Internationale Preise für Daten-Missbrauch

Bereits seit 10 Jahren vergibt die britische Nichtregierungorganisation “Privacy International” Auszeichnungen, über die sich die Preisträger nicht freuen dürften: Die Big Brother Awards werden in 18 Ländern an Unternehmen und Institutionen verliehen, die es mit dem Datenschutz nicht ganz so genau nehmen. Im kanadischen Montreal fand nun am 3. Mai die Verleihung der ersten internationalen Big Brother Awards statt.


In der Kategorie “größte Fehlleistung beim Schutz der Privatsphäre” gewann Stewart Baker, Vizeminister im US-Ministerium für innere Sicherheit. Baker wird für die verschärften Sicherheitsvorschriften nach den Terroranschlägen am 11. September 2001 verantwortlich gemacht. Er setzte sich gegen die “Mitbewerber” Wladimir Putin, Tony Blair und den amerikanischen Justizminister Alberto Gonzales durch.

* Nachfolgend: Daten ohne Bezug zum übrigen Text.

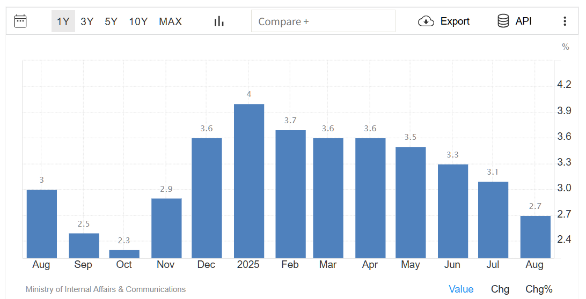Click the Oct bar showing 2.3

tap(124, 254)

Den Titel “abscheulichste Regierung” bekam das Vereinigte Königreich Großbritannien und Nordirland verliehen. Unter den demokratischen Staaten sei Großbritannien die größte Überwachungsgesellschaft, so die Begründung der Jury. Damit ließ das UK sowohl die USA als auch China und Tunesien hinter sich.

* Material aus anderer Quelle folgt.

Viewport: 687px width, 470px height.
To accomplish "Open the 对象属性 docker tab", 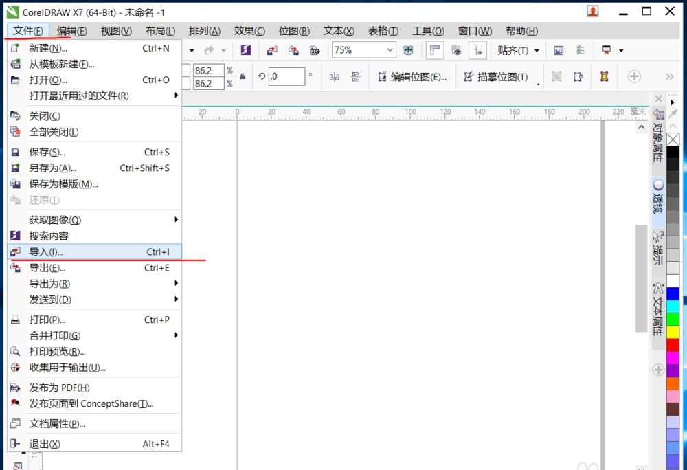I will pyautogui.click(x=658, y=136).
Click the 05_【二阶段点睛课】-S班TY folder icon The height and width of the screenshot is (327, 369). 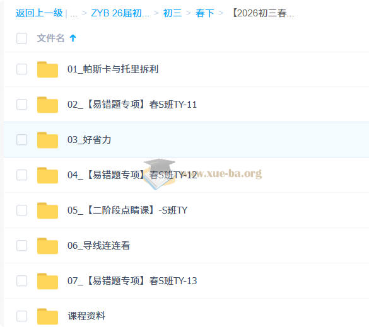(47, 210)
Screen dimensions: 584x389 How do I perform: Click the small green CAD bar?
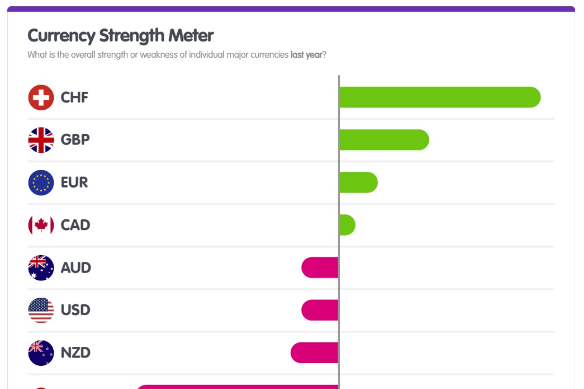click(x=347, y=225)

Mit dem Verkauf personenbezogener Daten qualifizierte sich das Unternehmen Choicepoint für einen Preis. Die Internationale Fluggastgesellschaft (International Civil Aviation Organiation, ICAO) darf ebenfalls als schlechtes Beispiel gelten: Sie führte den Biometrie-Pass und den Austausch von Fluggastdaten ein.

Ausgerechnet das “Gute” wurde zur “lebenslangen Plage” ernannt. Das Atribut “gut für die Gesellschaft” komme nämlich immer dann zum Einsatz, wenn schlechte Maßnahmen gerechtfertigt werden müssen, die sich gegen die Rechte des Einzelnen richten.